On one hand, I want to tell you that Promise is only centralized by default. Which is good for people that doesn't understand what a OpenID/IndieAuth Provider is. But as Promise is open source and the protocol caters for it, it is possible to have Promise redirect authentication requests to your own instance. Which then redirects you back to the relying party you want to sign in to. So it is possible to decentralize if that is what you want

On the other hand, I'm not sure it's a good idea to do it. Centralizing gives a lot of benefits. User experienc being one, but also being able to roll out eg. security updates quickly. But sure, centralization also creates problems.

But until now, I have a feeling that the problems with centralization, can be solved by other measures than going decentralized. Eg. being a non-profit organisation owned by the relying parties. This would guard against a lot of the problems with being centralized.

And I'm still to encounter a decentralized solution with a reasonable user experience for most people. OpenID, IndieAuth, SQRL, re:claimID, I'm looking at you. Sorry.

1 comments

You're right that the user experience is a huge blocker, but I think that's something we as authors of tools can improve on. For example, there's a Wordpress plugin that lets your Wordpress site act as an IndieAuth identity[1]. That makes it pretty usable from and end-user perspective.

The challenge with centralized is that it is a single point of failure. The original post was more focused on "If you get locked out of google, you get locked out of everything". In that vein if promise gets hacked/bought/abandoned/changes it's business model etc.. then you lose all your accounts. The anonymous nature of it is great, but this is something Apple already offers with their sign-in with apple which is already widely supported and with the proxy-email solution you can still be contacted by the sites you're signing up with.

I got interested in IndieAuth because of a project of mine[2], trying to make it really easy for everyone to self-host their facebook/twitter equivalent with direct control over who has access. This runs into the problem with wide adoption where you have a separate credential for each of your friends' blogs. With IndieAuth built into the self-hosted platform, then your own self-hosted site becomes the one credential you can use on all your friends' sites. Self-hosted distributed identity for privacy AND ease-of-use.

[1] https://wordpress.org/plugins/indieauth/ [2] You can find the link in other comments I've made on HN

I'm really happy that you're willing to take this discussion with me.

I totally understand what makes IndieAuth is a good solution. And it seems really easy. For me. But I have no idea how I would go about explaining it to, let's say, my mom.

Apple is offering something very similar to what Promise does. The difference is that Apple is a commercial corporation. Which means they're in the game to make money. Promise will be in the game to make authentication easy, secure and private.

In many ways I compare the goal of Promise, with the goal of DNS. Take a commodity and make it available globally in a reliable way. Yes, it will be a single point of failure.

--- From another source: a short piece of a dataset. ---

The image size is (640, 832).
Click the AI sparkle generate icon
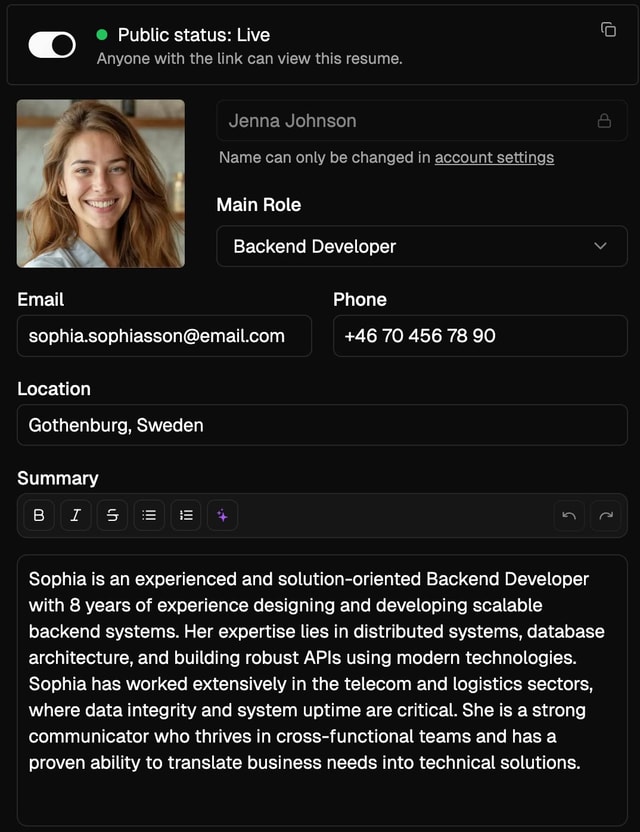(x=223, y=515)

So the job of Promise will in large be, to keep the platform secure and reliable.

The mom-test is a good one, I'll have to think more about it. The truth is the advantages and disadvantages of various authentication systems are subtle, and hard for a lot of technical people to understand, much less care about.

Apple is a commercial corporation, and one of the biggest (by market cap) companies in the world. That gives me confidence that they'll be around for a long time, have sufficient resources to invest in security and reliability, and they have a well-established reputation for a focus on security. They do other things I don't like[1], but I think this is one area where they're setting really good precedent.

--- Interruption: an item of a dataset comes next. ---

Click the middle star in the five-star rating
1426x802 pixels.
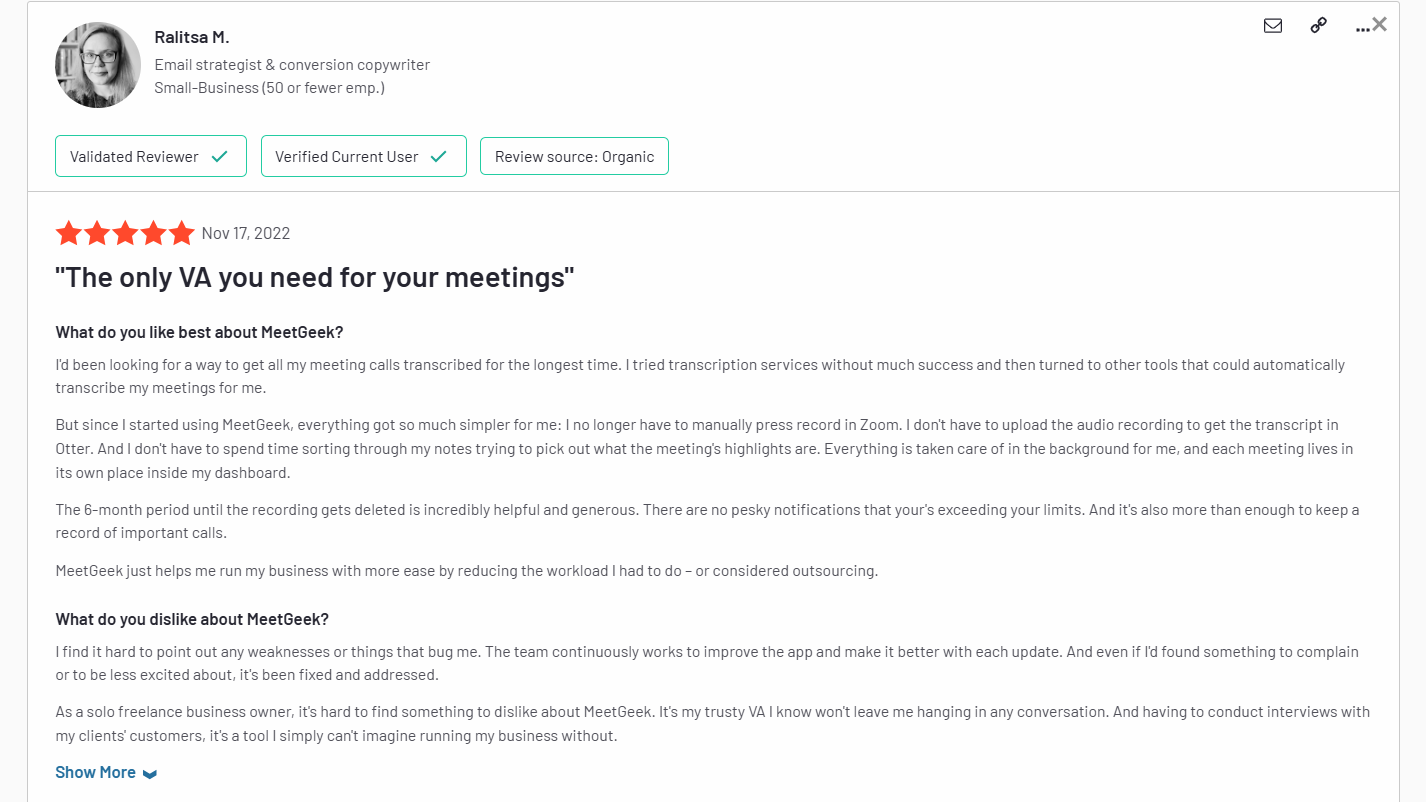[125, 232]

In addition, it's going to be difficult getting any sites (outside of maybe the crypto/grey-market) to adopt an auth system that doesn't let them contact their users. This is also I think a big failing of IndieAuth.

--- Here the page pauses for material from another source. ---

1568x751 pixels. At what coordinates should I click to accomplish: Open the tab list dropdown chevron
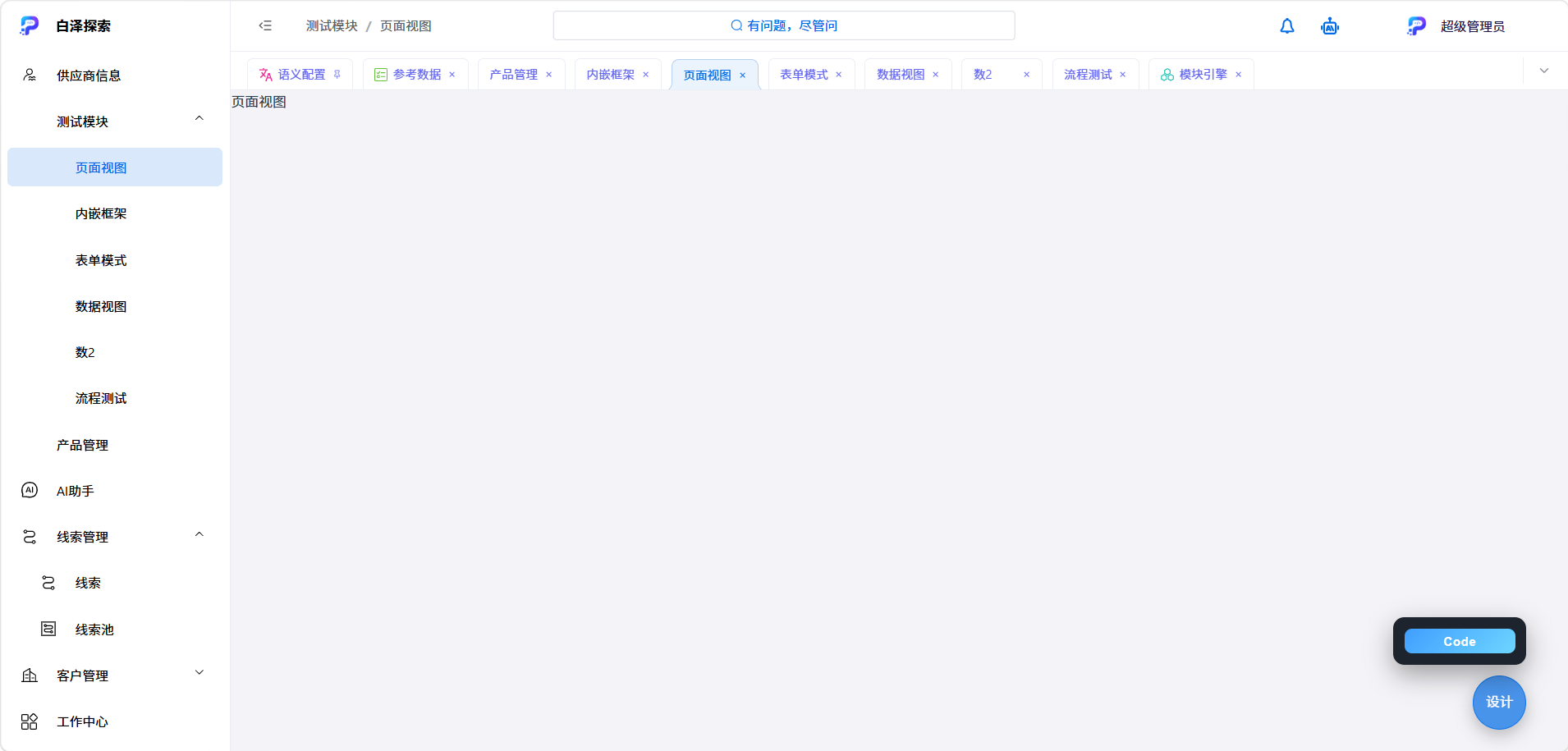[x=1544, y=71]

[1]:https://sneak.berlin/20201112/your-computer-isnt-yours/

Promise is basically challenging the assumption that authentication has anything to do with both personal identity and being able to contact a user.

If a site needs to contact the user, it's reasonable to ask for eg. an email. But now the intent of asking for an email has to be crystal clear, which makes you and them more aware of what data you are actually giving them.

Apple sure is doing some good stuff with their authentication solution and their efforts to help people with healthier passwords habits. I'm still not too fond of having such fundamental infrastructure owned by a private company. Would you be comfortable handing over DNS to Apple?